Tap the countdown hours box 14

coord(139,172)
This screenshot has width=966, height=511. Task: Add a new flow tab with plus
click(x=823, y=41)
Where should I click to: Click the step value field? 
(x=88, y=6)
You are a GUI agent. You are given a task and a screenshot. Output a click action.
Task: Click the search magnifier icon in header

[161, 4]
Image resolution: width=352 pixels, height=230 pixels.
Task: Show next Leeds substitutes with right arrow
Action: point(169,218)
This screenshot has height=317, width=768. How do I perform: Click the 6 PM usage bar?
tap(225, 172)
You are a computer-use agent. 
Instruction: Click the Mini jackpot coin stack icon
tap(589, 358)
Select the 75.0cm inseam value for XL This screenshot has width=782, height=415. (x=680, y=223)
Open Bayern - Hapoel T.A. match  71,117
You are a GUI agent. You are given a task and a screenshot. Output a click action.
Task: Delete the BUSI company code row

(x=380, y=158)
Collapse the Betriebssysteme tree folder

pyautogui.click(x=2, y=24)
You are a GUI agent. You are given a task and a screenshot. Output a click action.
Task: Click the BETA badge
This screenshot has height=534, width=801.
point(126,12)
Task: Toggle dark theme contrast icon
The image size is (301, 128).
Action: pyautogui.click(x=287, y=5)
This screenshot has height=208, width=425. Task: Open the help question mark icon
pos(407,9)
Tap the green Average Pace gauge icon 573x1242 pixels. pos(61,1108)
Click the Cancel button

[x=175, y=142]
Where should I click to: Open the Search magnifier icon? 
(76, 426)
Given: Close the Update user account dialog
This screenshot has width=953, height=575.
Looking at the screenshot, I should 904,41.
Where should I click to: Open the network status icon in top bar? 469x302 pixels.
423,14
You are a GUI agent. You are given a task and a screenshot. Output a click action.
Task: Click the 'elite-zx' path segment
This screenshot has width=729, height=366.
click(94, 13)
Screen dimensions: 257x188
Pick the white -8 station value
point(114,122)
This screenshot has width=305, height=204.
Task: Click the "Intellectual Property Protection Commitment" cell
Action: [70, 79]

━━━━━━━━

### [TASK STATEMENT]
The expected output is the exact run of lines from the line with "Open Bayern - Hapoel" through the last line of the material above.

### [SOLUTION FOR THIS PROBLEM]
Open Bayern - Hapoel T.A. match  71,117
You are a GUI agent. You are given a task and a screenshot. Output a click action.
Task: Delete the BUSI company code row

(x=380, y=158)
Collapse the Betriebssysteme tree folder

pyautogui.click(x=2, y=24)
You are a GUI agent. You are given a task and a screenshot. Output a click action.
Task: Click the BETA badge
This screenshot has height=534, width=801.
point(126,12)
Task: Toggle dark theme contrast icon
The image size is (301, 128).
Action: pyautogui.click(x=287, y=5)
This screenshot has height=208, width=425. Task: Open the help question mark icon
pos(407,9)
Tap the green Average Pace gauge icon 573x1242 pixels. pos(61,1108)
Click the Cancel button

[x=175, y=142]
Where should I click to: Open the Search magnifier icon? 
(76, 426)
Given: Close the Update user account dialog
This screenshot has width=953, height=575.
Looking at the screenshot, I should 904,41.
Where should I click to: Open the network status icon in top bar? 469x302 pixels.
423,14
You are a GUI agent. You are given a task and a screenshot. Output a click action.
Task: Click the 'elite-zx' path segment
This screenshot has width=729, height=366.
click(94, 13)
Screen dimensions: 257x188
Pick the white -8 station value
point(114,122)
This screenshot has width=305, height=204.
Task: Click the "Intellectual Property Protection Commitment" cell
Action: [70, 79]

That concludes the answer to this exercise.